You can track the movements of four Chesapeake Bay osprey at the Osprey Tracking Map. One of the birds, named Quinn, is now in Florida on his way to Tangier Sound. Nick, who also nests in Tangier Sound; Woody, who will take up residence in Whitehall Bay, in Anne Arundel County, MD.; and Crabby, who will be nesting near Kent Island in Maryland, are still in South America.
The Chesapeake Bay Foundation’s (CBF) Osprey Tracking Project was designed to enhance understanding of this iconic species, and the four birds were chosen because they are frequently seen by students participating in CBF’s education programs. Tracking devices enable students to see the birds in the wild and study their daily travels from the classroom.

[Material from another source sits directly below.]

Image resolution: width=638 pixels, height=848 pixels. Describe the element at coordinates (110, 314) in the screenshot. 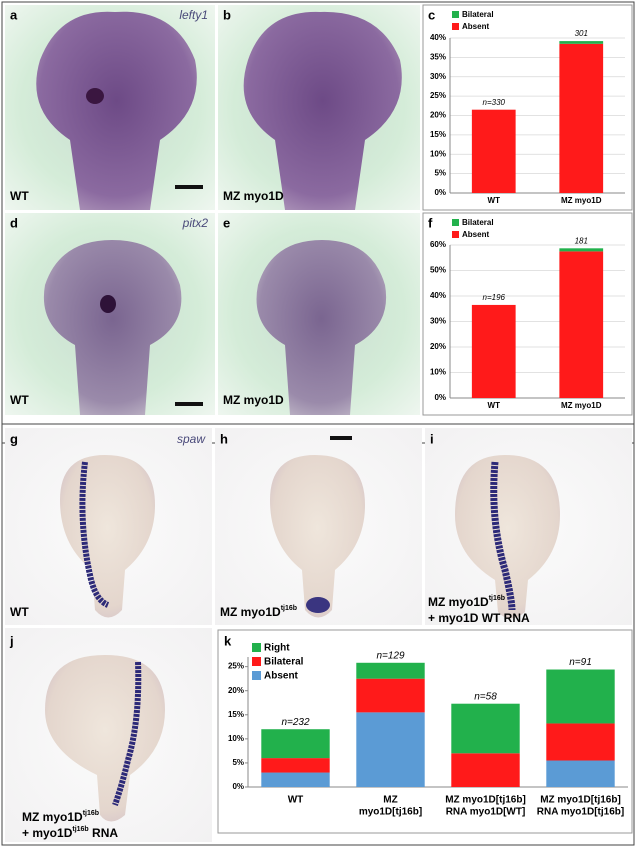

“Using this technology, not only can we track migration, we can also monitor the daily activities of these birds both here and in South America,” said Tom Ackerman, CBF’s vice president for education. “Ospreys are fascinating birds, and through this program we can engage students and citizens and help them understand the epic migration and life cycle of these part-time residents of the Chesapeake Bay region.”
The return of osprey to the Chesapeake Bay generally in March is a traditional sign of spring. The Chesapeake Bay has the most concentrated population of osprey in the world, but they can also be found in places as far away as Siberia, the Red Sea, and Canada. While here in the Chesapeake, osprey, also called fish hawks, dine primarily on menhaden.
The tracking devices were donated by Microwave Telemetry, Inc., and were installed by professional ornithologists.